I think that back then I felt quite uncertain, because I would have to let go all the known ways of accessing structured data. At first I even considered RDF-based data to be stored with no real structure, but of course that is not true. Later, I felt that modeling data with literally any vocabulary would imply lots of problems and hinder applications from being able to deal with data from anybody else from outside, but of course that is not true as well.
After some time, dealing with RDF and practically working with it, I more and more understood that these points are not a problem at all, instead RDF shows its beauty and flexibility by letting me do things just differently.
First of all, it is not that RDF data would be poorly structured. Instead, it is structured by semantics – only!
In fact vocabulary used within the RDF concept provides the most flexible and at the same time a very precise and reliable way to describe and structure data in a machine-readable way. The vocabulary can be uniquely identified, so that the the meaning of the described data can always be exactly determined. And with RDF you put the knowledge about the structure of data into he data itself, while with other concepts you have to put it mostly into (self-)developed software. This is why RDF is said to compare to other storage concepts like knowledge engineering to software engineering.
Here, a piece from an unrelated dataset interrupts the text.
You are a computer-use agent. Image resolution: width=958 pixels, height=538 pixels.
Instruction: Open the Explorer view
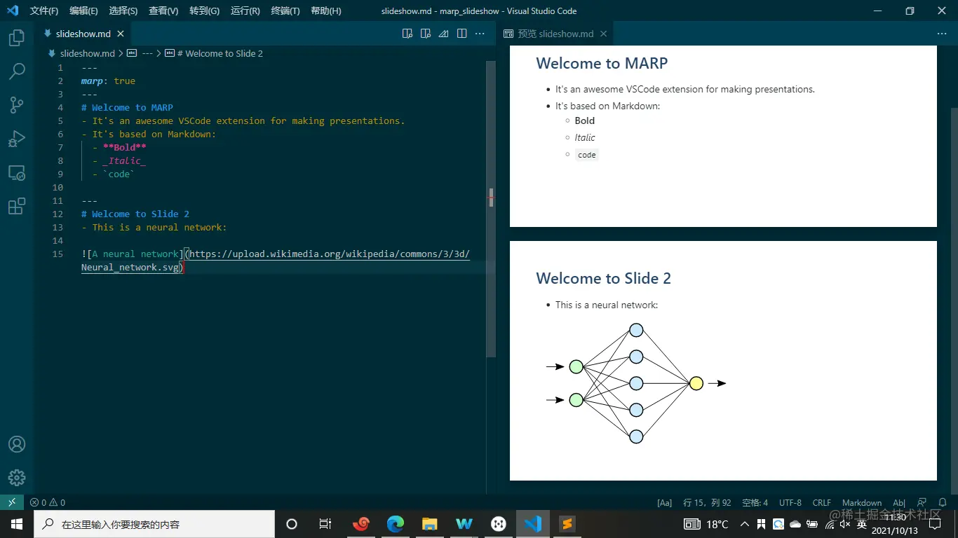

Using semantics over conventional ways of structuring data, so e.g. by tables and hierarchies, has another important advantage: scalability in complexity. Without any problem, RDF data can get more complex without breaking any existing logic or requiring more efforts to keep more complex data models performing well. On the other hand this is not true for tables and hierarchies, they don’t scale well in complexity at all.
Second, it is not that one would need a restricted set of vocabulary to keep data usable for oneself or anybody else. Instead, RDF encourages to use any existing vocabulary in order to increase reusability of data. In fact I can model a given set of data with any amount of different sets of vocabulary at the same time, and that without much overhead or redundancy (try to do that with SQL based data sources…).
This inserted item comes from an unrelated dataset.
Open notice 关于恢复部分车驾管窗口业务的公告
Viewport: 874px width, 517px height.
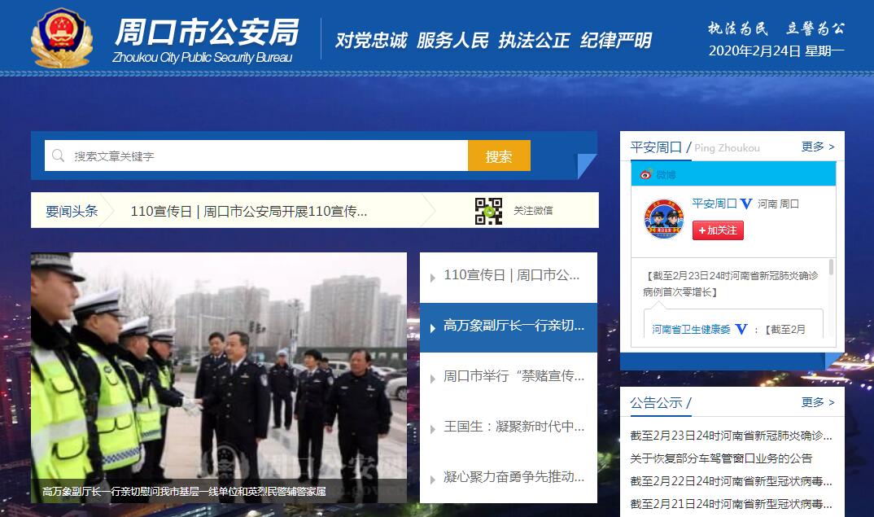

If you would restrict your solutions to a restricted set of vocabulary, it would not give you any extra benefit. Instead you would restrict your services to those RDF-based data sources that use the very same set of vocabulary that you do. And that would be much more of a restriction in the future than you can think of today.
However, even if you use existing vocabulary as much as possible, you may still need to interlink your data with data from a source describing same things, but using different vocabulary. Then you simply need a way to translate between different sets of vocabularies. Due to the nature of vocabularies being described semantically themselves, this can be done in a generic manner. In the easiest case this translation would take place in the back end, so to say in your triple store engine, making this step completely transparent to your services using the store. By the time of this writing however, no database product seems to be able to do that. As an alternative, such translation could be encapsulated in a framework, through which your services would access RDF data sources, including our own. netlabs.org is currently working on a technique that allows interlinking between sets of vocabularies with a flexible way of defining such a translation, for sure basing on RDF-based data as well.